_TEXT FOR ANALYSIS:_
So I’ve been having some interesting conversations with @sunfishcode, and I wanted to talk about an idea that he floated to me and try to get some feedback. The idea is to add an alternate backend to LLVM based on Cretonne. Cretonne is a compiler IR, similar to LLVM, being implemented (in Rust!) for use with WASM. It is intended for use in SpiderMonkey, Mozilla’s JS engine. The idea is that if you load WASM, it will be converted to Cretonne and optimized – similarly, when executing JS, Cretonne can be used as the backend for the JIT compiler (at least in aggressive stages). However, it’s important to emphasize that Cretonne is intended to be independent of SpiderMonkey, and in particular not to be limited to WASM/jit use-cases. I’m sure @stoklund an say more.
Short term, the idea would be for Cretonne, to serve as the IR when doing “debug” compilation (not “release”). It has a lot of advantages over LLVM in this respect:
- It is defined for speed. Trust me when I tell you that the SpiderMonkey people care about latency.
- We have more control and input over it, so it should be easier to ensure that our needs are met.

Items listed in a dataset

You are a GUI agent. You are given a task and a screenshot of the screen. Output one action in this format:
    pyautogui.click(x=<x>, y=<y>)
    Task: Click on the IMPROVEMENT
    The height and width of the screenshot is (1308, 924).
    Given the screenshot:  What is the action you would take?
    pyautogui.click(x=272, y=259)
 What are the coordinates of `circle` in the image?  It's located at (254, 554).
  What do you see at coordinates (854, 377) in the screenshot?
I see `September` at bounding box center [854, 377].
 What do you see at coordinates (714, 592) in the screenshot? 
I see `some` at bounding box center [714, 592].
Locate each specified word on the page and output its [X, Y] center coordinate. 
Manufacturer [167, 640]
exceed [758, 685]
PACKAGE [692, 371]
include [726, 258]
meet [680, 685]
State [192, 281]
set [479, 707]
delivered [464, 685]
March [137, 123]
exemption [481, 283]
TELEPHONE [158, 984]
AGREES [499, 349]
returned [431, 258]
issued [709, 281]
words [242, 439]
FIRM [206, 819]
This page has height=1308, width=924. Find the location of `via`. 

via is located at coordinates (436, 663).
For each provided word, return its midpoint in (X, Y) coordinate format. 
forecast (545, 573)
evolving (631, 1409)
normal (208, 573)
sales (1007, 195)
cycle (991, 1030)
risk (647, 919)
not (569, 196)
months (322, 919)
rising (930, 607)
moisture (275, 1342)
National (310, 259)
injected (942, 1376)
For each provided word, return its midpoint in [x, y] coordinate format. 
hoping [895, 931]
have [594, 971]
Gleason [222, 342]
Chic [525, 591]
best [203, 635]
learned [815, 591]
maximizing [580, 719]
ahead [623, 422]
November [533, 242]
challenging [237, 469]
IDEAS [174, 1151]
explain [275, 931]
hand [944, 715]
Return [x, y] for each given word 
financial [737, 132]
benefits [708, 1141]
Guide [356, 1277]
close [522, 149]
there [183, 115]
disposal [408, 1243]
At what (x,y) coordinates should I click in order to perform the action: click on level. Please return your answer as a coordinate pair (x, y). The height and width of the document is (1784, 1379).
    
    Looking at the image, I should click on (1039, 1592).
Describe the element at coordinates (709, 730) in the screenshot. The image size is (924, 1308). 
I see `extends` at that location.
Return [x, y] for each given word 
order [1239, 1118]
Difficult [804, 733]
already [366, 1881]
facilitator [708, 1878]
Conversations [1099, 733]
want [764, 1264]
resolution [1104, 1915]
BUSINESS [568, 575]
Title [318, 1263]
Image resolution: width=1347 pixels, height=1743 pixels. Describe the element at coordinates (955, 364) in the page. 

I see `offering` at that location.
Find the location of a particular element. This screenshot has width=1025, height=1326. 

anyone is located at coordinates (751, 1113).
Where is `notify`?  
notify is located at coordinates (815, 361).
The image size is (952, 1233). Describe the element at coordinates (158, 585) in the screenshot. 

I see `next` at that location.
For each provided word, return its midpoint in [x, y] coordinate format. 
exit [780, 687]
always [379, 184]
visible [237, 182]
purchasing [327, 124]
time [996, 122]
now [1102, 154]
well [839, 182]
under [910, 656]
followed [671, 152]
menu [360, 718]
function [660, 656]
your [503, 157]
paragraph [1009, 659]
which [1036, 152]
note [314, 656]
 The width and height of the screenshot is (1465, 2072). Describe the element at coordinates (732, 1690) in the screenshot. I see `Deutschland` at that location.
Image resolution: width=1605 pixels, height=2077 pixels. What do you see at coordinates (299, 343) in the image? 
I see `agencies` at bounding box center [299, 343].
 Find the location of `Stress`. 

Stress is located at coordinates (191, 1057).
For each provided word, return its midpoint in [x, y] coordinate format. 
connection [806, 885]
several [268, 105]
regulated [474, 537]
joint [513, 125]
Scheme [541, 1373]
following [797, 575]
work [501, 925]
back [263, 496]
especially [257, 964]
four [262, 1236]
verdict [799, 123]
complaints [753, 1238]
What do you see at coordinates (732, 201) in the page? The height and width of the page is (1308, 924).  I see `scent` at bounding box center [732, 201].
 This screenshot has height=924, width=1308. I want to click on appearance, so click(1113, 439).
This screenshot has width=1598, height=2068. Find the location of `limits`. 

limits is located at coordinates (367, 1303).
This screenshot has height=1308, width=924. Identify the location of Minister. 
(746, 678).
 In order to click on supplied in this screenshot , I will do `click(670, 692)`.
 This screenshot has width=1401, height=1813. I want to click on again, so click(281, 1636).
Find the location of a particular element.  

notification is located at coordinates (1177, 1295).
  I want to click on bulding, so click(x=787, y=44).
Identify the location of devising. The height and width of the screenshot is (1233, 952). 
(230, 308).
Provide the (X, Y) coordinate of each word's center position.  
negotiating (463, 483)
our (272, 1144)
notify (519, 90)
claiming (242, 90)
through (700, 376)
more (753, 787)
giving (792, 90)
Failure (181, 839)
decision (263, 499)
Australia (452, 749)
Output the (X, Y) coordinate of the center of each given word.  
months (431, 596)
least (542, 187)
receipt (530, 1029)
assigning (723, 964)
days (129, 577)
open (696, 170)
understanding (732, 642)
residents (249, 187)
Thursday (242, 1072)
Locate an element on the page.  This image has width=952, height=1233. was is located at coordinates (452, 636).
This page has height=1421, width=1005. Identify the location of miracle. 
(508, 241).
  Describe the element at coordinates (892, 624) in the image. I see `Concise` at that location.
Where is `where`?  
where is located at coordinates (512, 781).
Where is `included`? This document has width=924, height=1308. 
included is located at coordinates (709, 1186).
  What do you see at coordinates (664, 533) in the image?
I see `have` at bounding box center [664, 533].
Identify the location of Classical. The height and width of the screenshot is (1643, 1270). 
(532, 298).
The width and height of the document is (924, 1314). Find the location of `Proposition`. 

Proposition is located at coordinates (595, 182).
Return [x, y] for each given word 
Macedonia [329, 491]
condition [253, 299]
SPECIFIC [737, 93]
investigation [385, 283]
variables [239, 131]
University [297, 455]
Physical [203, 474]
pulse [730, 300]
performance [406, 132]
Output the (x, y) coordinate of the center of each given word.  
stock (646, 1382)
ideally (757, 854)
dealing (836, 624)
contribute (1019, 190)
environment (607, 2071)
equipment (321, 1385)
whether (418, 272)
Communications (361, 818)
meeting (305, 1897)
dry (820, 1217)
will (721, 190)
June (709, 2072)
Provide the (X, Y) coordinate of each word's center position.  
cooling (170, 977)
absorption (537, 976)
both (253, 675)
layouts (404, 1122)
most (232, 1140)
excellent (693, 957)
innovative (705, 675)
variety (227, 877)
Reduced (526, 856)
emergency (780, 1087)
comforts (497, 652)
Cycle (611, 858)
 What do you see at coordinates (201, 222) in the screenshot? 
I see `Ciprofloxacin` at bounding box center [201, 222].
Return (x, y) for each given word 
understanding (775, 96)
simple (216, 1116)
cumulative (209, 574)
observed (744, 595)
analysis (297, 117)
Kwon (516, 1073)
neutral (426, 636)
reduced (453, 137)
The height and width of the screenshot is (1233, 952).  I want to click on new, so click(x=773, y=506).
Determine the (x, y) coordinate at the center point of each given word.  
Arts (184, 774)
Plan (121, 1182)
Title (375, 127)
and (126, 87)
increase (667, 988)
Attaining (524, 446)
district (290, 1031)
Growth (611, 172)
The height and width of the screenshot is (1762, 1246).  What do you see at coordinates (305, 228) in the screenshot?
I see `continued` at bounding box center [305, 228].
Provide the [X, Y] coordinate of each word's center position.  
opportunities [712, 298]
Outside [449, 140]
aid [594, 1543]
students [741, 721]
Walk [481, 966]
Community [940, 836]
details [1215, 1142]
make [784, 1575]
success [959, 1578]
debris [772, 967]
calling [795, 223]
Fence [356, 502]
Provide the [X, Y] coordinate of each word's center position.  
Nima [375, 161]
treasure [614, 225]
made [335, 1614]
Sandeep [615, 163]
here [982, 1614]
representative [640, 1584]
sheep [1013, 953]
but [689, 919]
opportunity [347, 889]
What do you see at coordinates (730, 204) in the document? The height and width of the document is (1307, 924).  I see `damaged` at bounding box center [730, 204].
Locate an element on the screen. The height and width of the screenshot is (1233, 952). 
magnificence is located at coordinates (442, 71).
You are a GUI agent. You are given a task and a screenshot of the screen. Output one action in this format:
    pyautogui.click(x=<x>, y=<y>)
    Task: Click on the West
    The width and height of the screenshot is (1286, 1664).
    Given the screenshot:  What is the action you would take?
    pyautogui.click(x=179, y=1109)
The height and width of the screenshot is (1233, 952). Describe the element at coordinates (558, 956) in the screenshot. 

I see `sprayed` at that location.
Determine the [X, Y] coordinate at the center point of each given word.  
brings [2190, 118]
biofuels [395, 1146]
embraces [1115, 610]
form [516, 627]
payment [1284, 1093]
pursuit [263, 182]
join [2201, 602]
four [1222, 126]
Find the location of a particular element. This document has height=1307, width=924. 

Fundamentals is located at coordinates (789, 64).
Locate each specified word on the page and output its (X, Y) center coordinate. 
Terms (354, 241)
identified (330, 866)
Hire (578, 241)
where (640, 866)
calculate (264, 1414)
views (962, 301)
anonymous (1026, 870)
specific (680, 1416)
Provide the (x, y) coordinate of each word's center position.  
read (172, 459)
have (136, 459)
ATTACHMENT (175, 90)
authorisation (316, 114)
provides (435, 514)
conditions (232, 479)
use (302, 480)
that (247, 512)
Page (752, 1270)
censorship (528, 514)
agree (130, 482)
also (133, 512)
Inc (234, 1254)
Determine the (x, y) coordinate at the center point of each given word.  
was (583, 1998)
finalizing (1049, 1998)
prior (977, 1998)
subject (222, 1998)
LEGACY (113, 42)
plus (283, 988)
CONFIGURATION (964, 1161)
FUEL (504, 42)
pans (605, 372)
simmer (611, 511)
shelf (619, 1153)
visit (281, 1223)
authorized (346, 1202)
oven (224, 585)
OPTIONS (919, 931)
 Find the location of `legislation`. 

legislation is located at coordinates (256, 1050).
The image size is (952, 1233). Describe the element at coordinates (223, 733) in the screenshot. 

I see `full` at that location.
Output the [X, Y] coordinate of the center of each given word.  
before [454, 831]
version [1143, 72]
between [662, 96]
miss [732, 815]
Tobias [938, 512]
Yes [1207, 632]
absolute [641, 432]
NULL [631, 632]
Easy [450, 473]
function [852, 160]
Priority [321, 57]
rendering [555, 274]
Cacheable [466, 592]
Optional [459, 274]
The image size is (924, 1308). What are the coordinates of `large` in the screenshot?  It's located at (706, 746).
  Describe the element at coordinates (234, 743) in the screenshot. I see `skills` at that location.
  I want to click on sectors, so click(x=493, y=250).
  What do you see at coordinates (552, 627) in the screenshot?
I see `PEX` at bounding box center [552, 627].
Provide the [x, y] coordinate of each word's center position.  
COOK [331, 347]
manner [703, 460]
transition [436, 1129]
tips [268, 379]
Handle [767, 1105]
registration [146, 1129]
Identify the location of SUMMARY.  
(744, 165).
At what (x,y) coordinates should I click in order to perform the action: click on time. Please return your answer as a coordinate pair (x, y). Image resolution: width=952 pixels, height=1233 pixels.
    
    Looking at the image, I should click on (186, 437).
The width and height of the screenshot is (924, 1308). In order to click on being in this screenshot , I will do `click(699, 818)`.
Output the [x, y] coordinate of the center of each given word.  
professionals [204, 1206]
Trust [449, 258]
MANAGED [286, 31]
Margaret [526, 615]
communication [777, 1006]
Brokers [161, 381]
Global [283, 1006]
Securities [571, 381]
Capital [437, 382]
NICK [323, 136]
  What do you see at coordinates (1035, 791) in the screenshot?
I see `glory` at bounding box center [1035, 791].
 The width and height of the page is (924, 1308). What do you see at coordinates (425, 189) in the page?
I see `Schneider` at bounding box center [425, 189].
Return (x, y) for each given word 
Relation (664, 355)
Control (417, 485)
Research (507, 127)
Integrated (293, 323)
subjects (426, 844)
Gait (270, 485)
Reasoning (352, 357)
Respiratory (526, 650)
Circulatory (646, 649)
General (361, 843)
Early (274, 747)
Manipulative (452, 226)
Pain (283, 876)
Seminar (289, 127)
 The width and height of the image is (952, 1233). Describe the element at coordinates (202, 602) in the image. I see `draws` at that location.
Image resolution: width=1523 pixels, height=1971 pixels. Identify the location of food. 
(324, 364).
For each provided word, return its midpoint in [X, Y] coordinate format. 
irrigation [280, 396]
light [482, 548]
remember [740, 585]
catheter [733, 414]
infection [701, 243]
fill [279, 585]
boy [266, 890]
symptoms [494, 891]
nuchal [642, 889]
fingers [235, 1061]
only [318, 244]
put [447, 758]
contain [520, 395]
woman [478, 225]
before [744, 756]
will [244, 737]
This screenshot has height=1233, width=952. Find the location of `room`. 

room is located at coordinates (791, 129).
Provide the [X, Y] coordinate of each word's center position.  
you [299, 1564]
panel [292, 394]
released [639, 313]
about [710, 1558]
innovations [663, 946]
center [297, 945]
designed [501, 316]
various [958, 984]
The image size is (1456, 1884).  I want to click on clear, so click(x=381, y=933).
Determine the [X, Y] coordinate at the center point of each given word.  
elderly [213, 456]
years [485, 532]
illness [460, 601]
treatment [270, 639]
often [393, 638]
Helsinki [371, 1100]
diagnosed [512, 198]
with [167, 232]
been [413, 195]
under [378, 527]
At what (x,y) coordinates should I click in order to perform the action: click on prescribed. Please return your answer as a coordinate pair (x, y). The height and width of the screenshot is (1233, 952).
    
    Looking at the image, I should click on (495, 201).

_WORK ITEM:_
Continue the post about using Cretonne as a backend for debug compilation, starting right after its last listed advantage.

_EXPECTED ANSWER:_
- It will help us validate that Rust is independent from LLVM.
Longer term, we might be able to use Cretonne for release targets as well. It also has some other advantages that come into play at that point:
- It does not have undefined behavior. At all.
- We can have better control of its alias analysis, which may be useful.
There are of course disadvantages which suggest that we will want to continue using LLVM for a long time:
- LLVM has a lot of existing optimizations
- But as long as we use it when compiling in release mode, that’s not a problem
- LLVM supports a lot of architectures
- So we’ll still need to use it sometimes, even for debug builds
If people are excited about this idea, @sunfish and @stoklund are potentially interested in pushing it forward. It’d be great to think over what the necessary steps are. He and I drafted a few major blockers:
- The easy part is extending rustc:
- create the cretonne IR from MIR
- The harder parts are extending Cetonne:
- support writing out a native .o file
- debuginfo / DWARF output
Probably we would start by focusing on linux, as it is the most straightforward, then try to support windows next. Naturally the existing LLVM targets (both debug/release) would continue to be supported in the meantime (and probably forever; certainly for the foreseeable future).